Breaking: The Latest Wire Fraud Scam

Payroll is a major part of HR responsibilities. Your employees rely on you to receive their paychecks in a timely, convenient manner on a regular basis, pay cycle after pay cycle. Often, the easiest way to handle this process—for company and employee alike—is through direct deposit, which automatically transfers a paycheck from the company to the employee’s personal bank account.

Direct deposit literally has to function like clockwork—which means that when a change is made to the way your HR team processes a particular employee’s payment information, that change has to be handled will full accuracy, and as soon as possible. People are counting on it.

But new scams are taking advantage of that well-intended expediency.

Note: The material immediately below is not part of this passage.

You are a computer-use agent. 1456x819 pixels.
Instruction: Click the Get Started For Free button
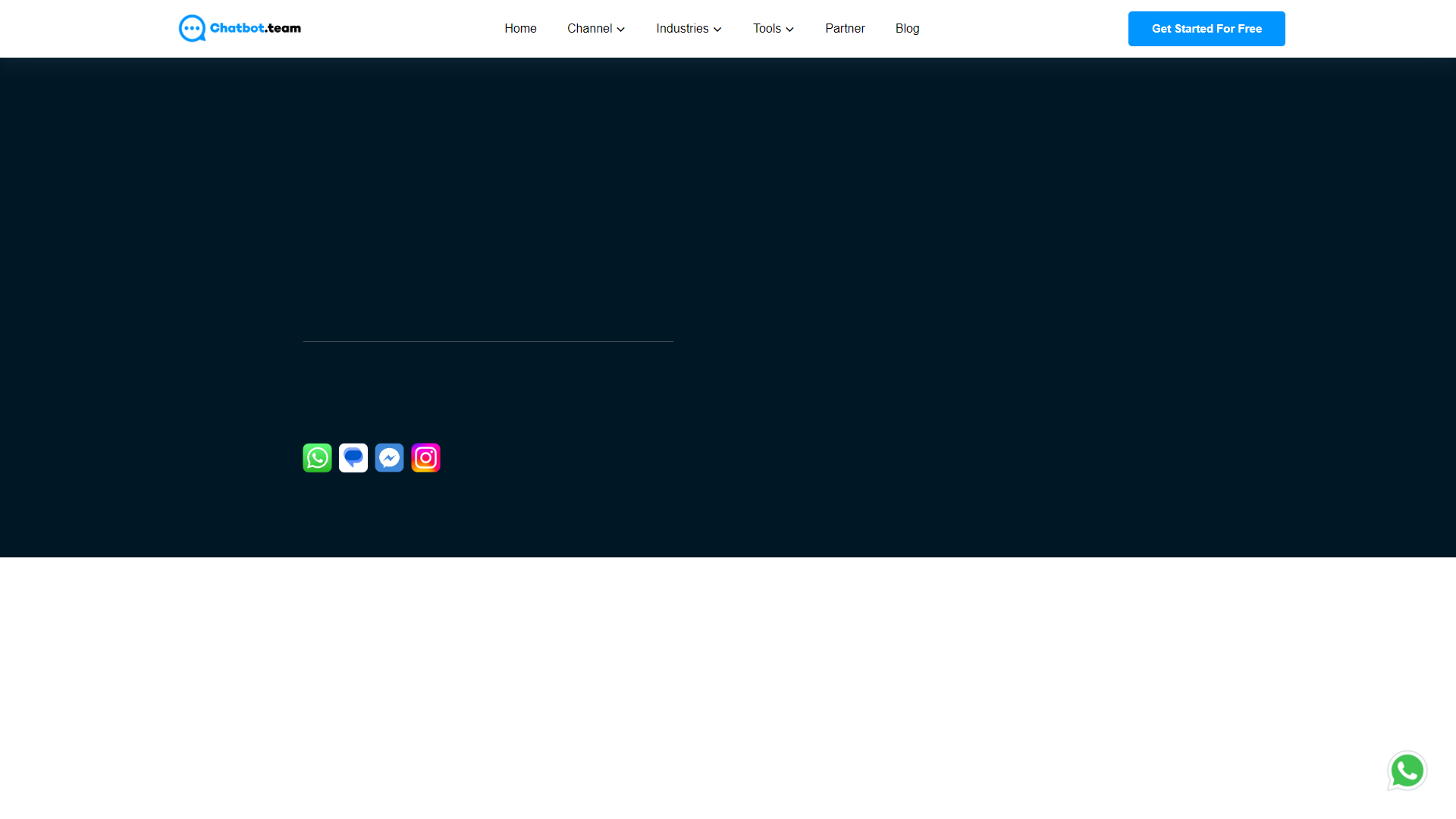(x=1206, y=28)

With increasing frequency, scammers have been using dummy email accounts to try to trick HR personnel in to making changes to employees’ direct deposit information in order to send payments to the wrong bank account—thereby effectively stealing from the company and the employee alike.

Here’s how it goes: Your company’s HR personnel receive an email that appears to be from a member of your own executive staff—someone in charge of payroll, or even the CEO or CFO. The body of the email introduces an urgent need to update the apparent sender’s direct deposit information.

The email is brief and well composed, with a fluent, professional tone that allows it to slip past your company’s spam filters as well as, in some cases, your HR staff’s own best judgment. It doesn’t blatantly demand confidential information—a request that would immediately be a red flag to the reader—but simply asks for a reply. Eventually, the sender shares a new bank account number, to which future payments should be directed. It seems like an innocent enough request. After all, it’s in this employee’s best interest to have their paycheck sent to the correct account, right?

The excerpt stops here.